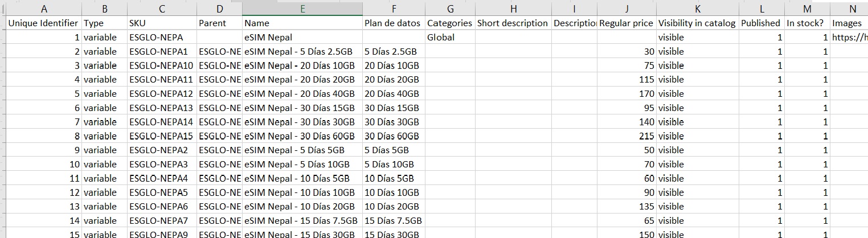Select the 'Visibility in catalog' header cell

pos(697,23)
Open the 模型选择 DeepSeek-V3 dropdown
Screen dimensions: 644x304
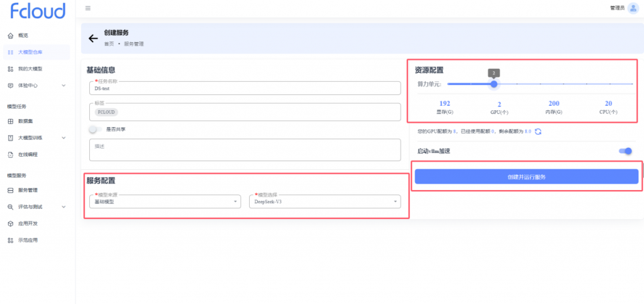point(325,201)
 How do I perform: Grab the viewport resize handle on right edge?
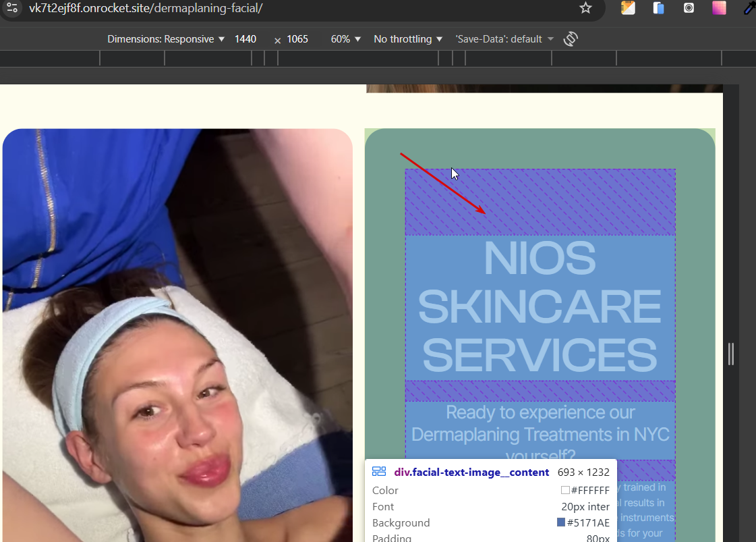731,354
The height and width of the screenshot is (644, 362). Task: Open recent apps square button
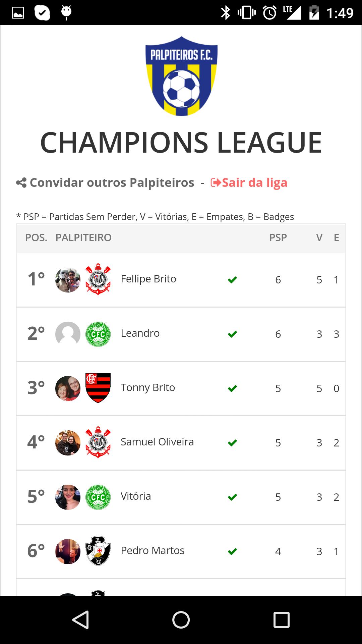281,620
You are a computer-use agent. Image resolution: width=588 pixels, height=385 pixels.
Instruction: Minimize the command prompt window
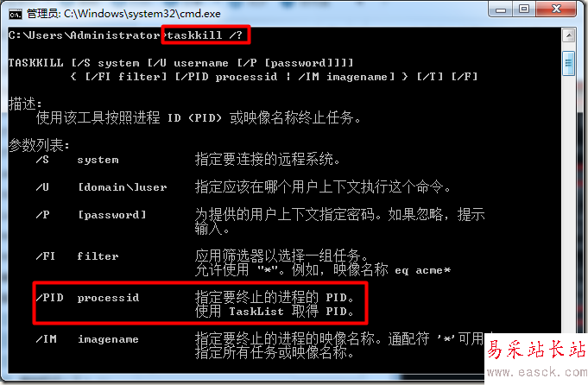501,9
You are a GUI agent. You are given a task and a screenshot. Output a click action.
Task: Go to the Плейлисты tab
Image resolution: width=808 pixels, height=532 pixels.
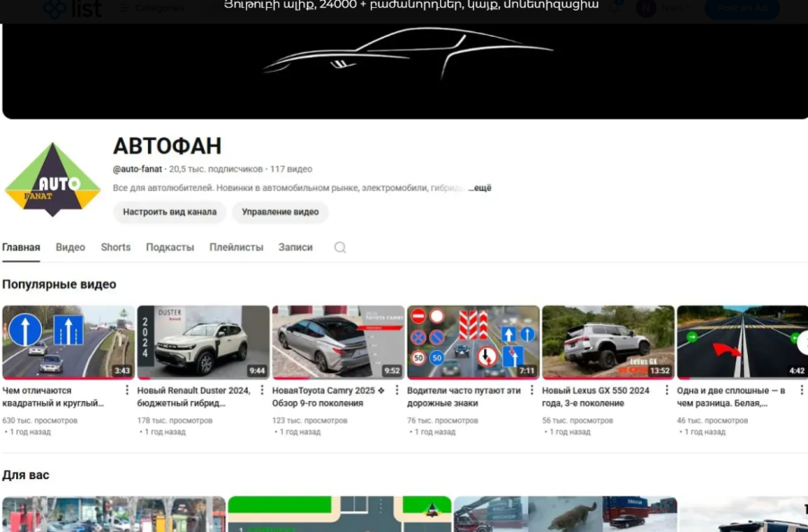(236, 248)
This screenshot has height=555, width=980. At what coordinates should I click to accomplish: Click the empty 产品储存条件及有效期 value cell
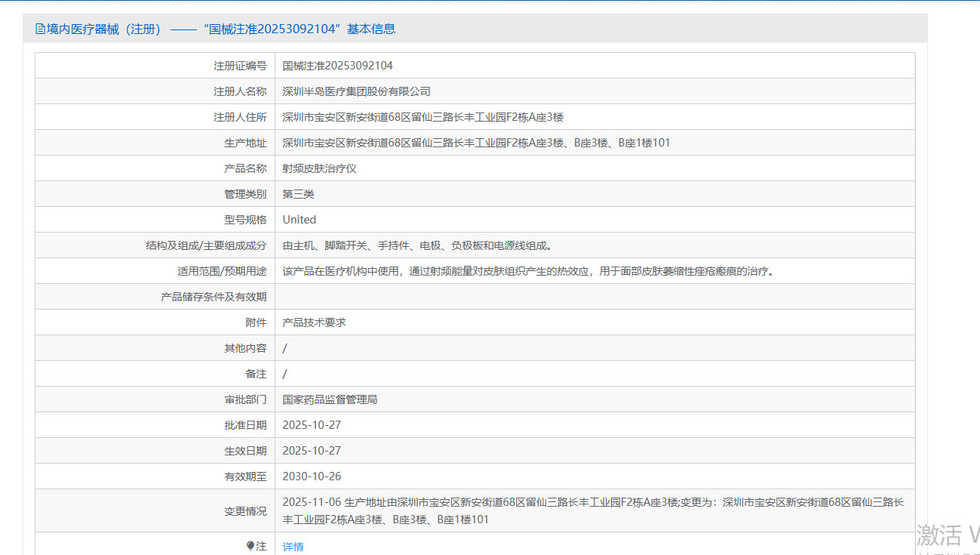[594, 297]
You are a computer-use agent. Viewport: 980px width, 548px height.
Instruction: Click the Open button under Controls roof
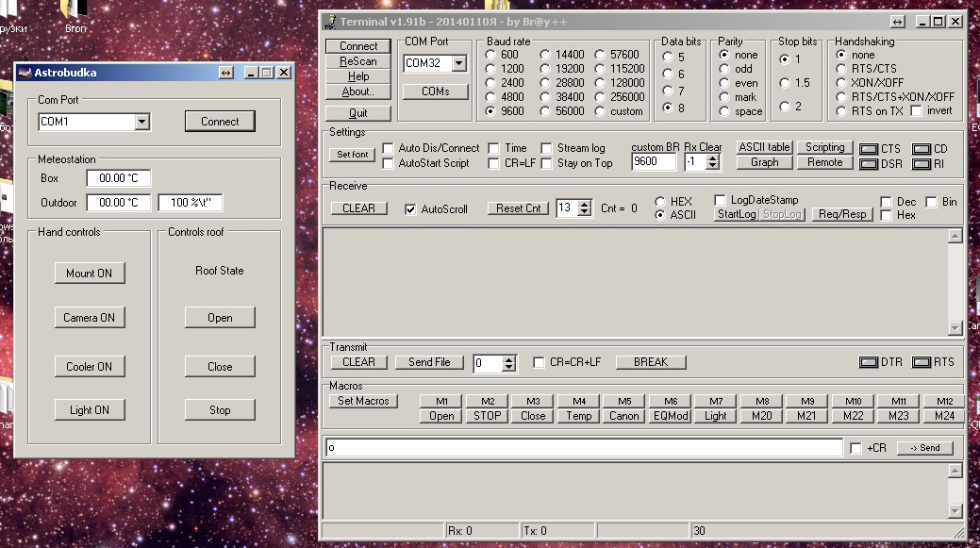click(x=220, y=318)
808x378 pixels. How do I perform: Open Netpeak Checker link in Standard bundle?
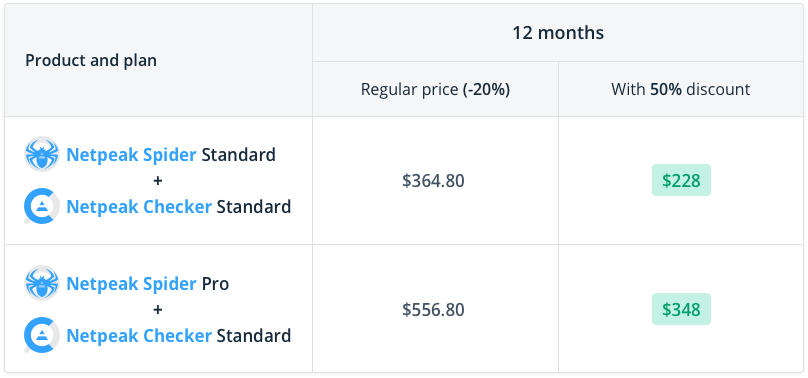[x=139, y=207]
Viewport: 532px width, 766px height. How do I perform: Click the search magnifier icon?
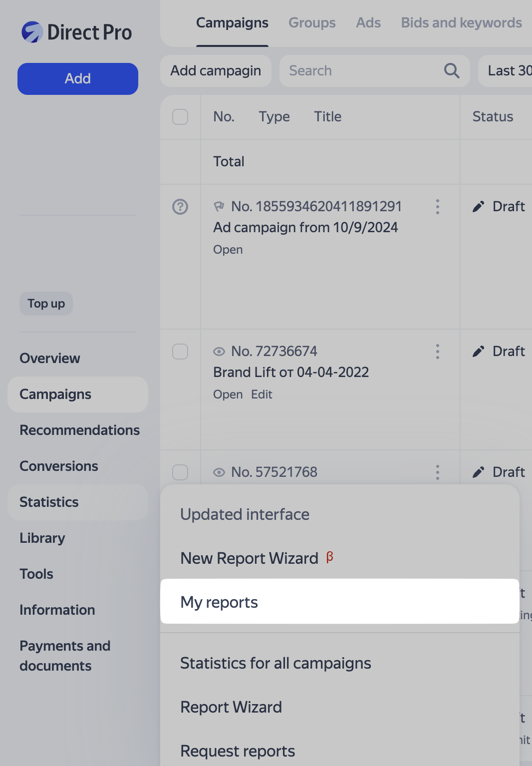tap(451, 71)
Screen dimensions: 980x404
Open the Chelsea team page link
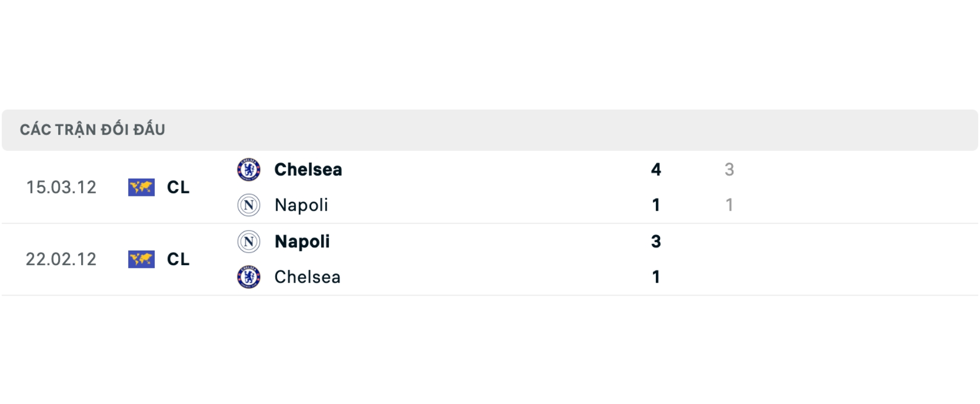(x=308, y=170)
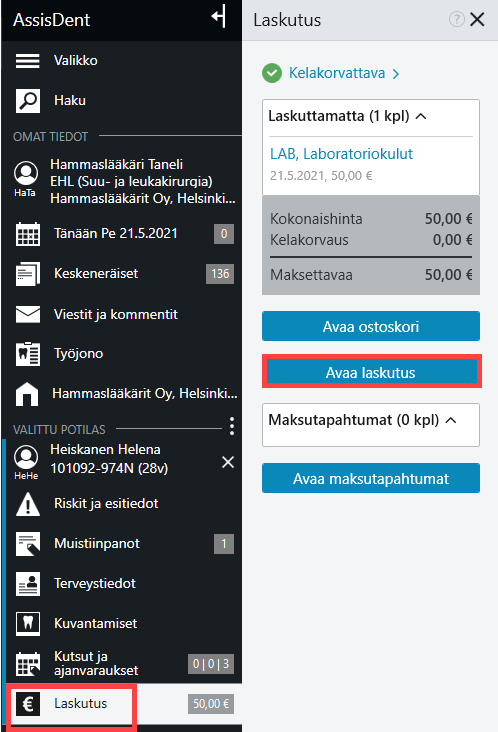Collapse the Maksutapahtumat (0 kpl) section
This screenshot has height=732, width=498.
(451, 420)
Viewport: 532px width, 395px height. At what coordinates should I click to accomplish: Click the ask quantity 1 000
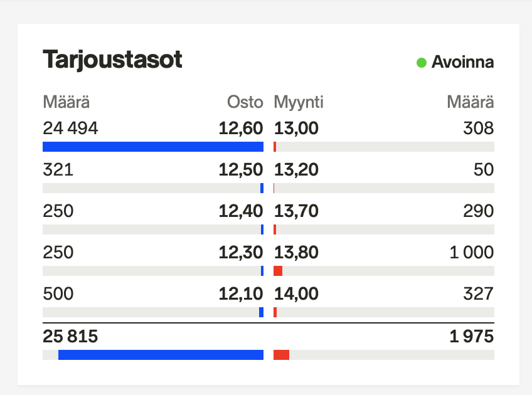point(472,252)
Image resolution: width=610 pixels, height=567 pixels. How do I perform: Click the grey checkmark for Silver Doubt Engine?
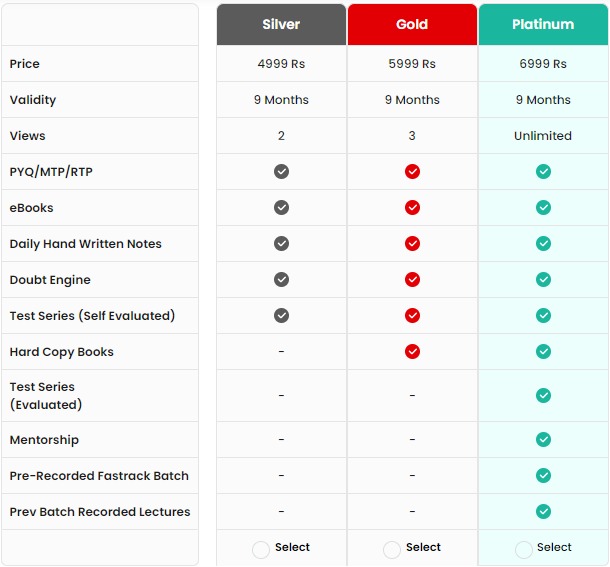(281, 279)
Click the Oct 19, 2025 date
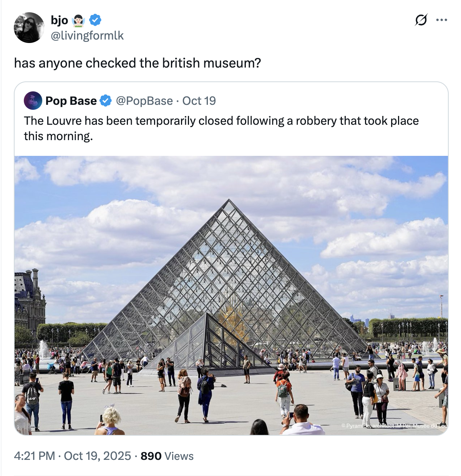This screenshot has width=461, height=476. 98,456
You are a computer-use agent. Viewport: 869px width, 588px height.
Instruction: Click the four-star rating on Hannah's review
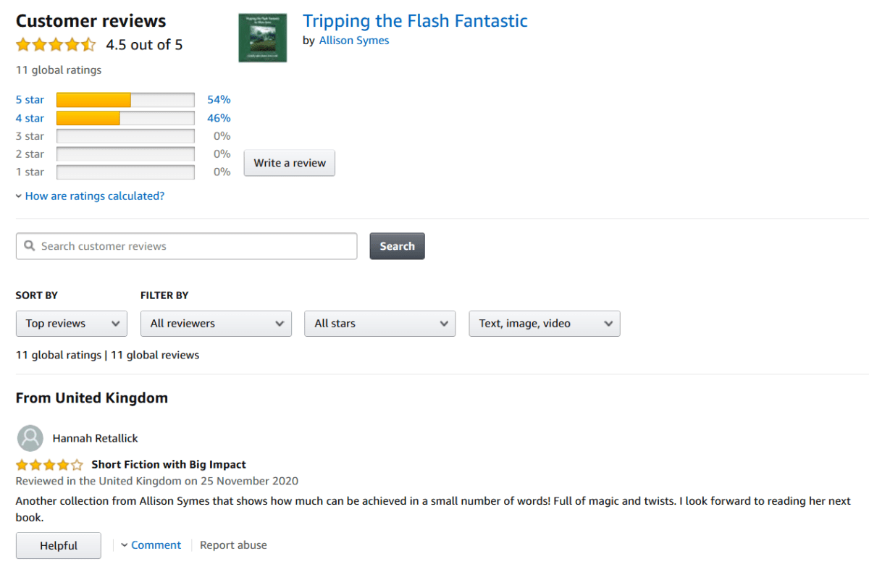point(49,465)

──────────

:: TO DO ::
Read the records above. Show each line that has the string "computer".

:: THE ANSWER ::
You are a computer-use agent. Image resolution: width=588 pixels, height=385 pixels.
You are a computer-use agent. Viewport: 980px width, 548px height.
You are a computer-use agent. Viewport: 869px width, 588px height.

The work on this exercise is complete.